Previous reports demonstrated that AR protein may be phosphorylated at Tyr-534 or Tyr-267 residues (Guo et al 2006, Kraus et al 2006, Mahajan et al 2007). To elucidate signaling pathways leading to AR tyrosine phosphorylation, phospho-specific antibodies against AR protein phosphorylated at these residues were generated. Their specificity was tested against wildtype and phosphorylation-site mutant AR. Wildtype AR, Y267F AR, or Y534F AR expression vectors were co-transfected along with the activated Ack1 or activated Src kinase expression vector. The phospho-Y267 specific antibody detected AR only when Ack1 was co-expressed and did not detect the AR Y267F mutant protein in cell lysates co-expressing Ack1 (Fig. 1A). The phospho-Y534 specific antibody detected AR only when Src was co-expressed and did not recognize the AR Y534F mutant protein in the presence of Src (Fig. 1B). Co-expression of Ack1 led to phosphorylation of Tyr-267 but not Tyr-534 of AR. Conversely, co-expression of Src resulted in phosphorylation of Tyr-534 but not Tyr-267 of AR. These data suggest that Ack1- and Src-mediated phosphorylation of AR is site-specific (i.e. Ack1 targets Tyr-267 but not Tyr-534 and vice versa for Src).
Tyrosine phosphorylation of endogenous AR in prostate cancer cells induced by physiologic ligand stimulation was characterized using the phospho-specific antibodies.
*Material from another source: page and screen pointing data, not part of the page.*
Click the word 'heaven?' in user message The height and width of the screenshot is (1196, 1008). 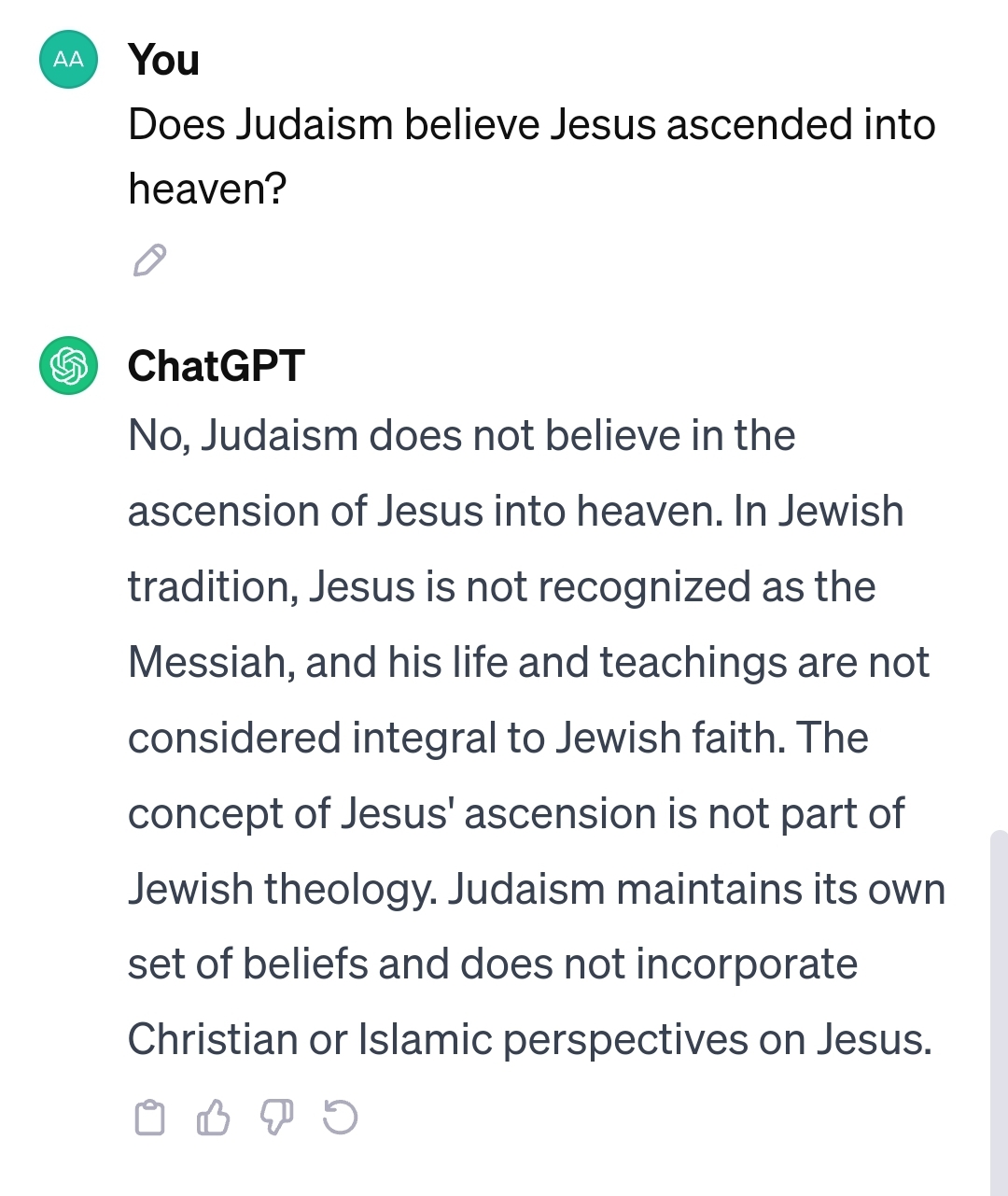pos(207,190)
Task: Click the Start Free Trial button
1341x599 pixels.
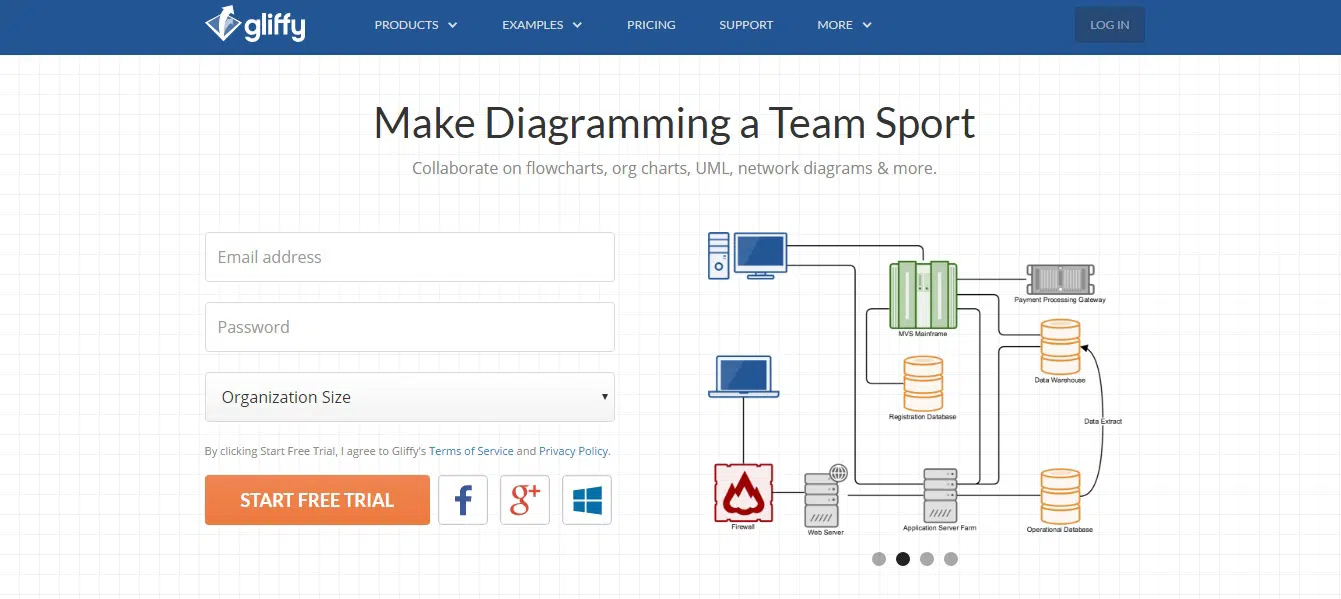Action: [x=317, y=500]
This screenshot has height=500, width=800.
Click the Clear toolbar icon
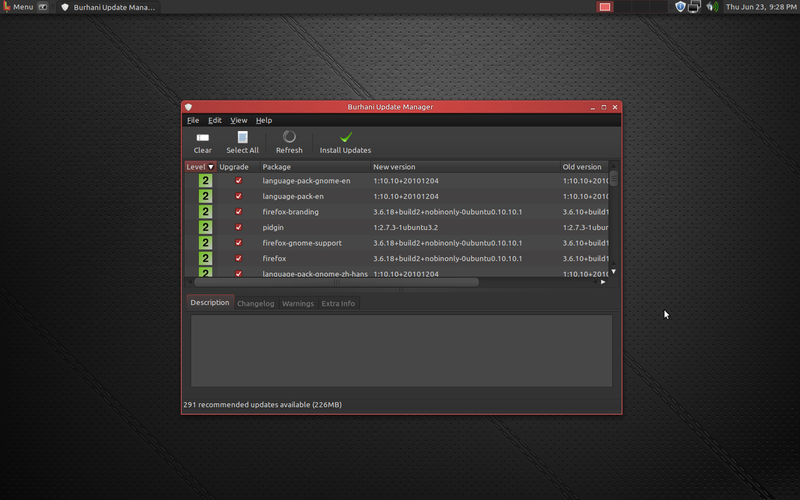pyautogui.click(x=202, y=138)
Extracellular ligands that bind to the cell surface receptors and have previously been reported to enhance AR activity or may potentially enhance AR activity were tested for their ability to induce AR tyrosine phosphorylation. Gas6 is the ligand for Mer receptor tyrosine kinase, which we have previously shown to activate Ack1 in prostate cells (Mahajan et al 2005). Heregulin binds to HER-3 and activates HER-2 kinase through the formation of the HER-2/HER-3 heterodimer. Bombesin (also known as gastrin-releasing peptide) is a neuropeptide produced by neuroendocrine cells, which has been reported to support growth of androgen-dependent LNCaP cells in an androgen-depleted condition through Src-mediated activation of AR (Desai et al 2006, Gong et al 2006, Yang et al 2009). Interleukin-6 leads to ligand-independent activation of the AR N-terminal domain that involves MAPK and steroid receptor coactivator-1 (Ueda et al 2002b). Treatment of LNCaP cells with EGF, heregulin, or Gas6 induced phosphorylation of the AR protein at Tyr-267 (Fig. 1C). AR phosphorylation was transient and peaked at 60-90 min. and returned to the basal level by 4 hrs (data not shown). Treatment with IL-6 or bombesin did not induce phosphorylation of the AR at Tyr-267. Phosphorylation of the AR at Tyr-534 was induced by treatment with EGF, IL-6 or bombesin, but not with heregulin or Gas6 (Fig. 1D). EGF was the only ligand tested that induced AR phosphorylation at both Tyr-267 and Tyr-534 sites, in contrast to other ligands that produced site-specific AR phosphorylation (i.e. heregulin and Gas6 at Tyr-267 and IL-6 and bombesin at Tyr-534). LAPC-4 prostate cancer cells that express wildtype AR endogenously (Klein et al 1997) were treated with these ligands and AR phosphorylation at Tyr-267 and Tyr-534 sites was analyzed similarly. LAPC-4 cells exhibited the same pattern of AR phosphorylation by these ligands as LNCaP cells (Supplementary Fig. 1).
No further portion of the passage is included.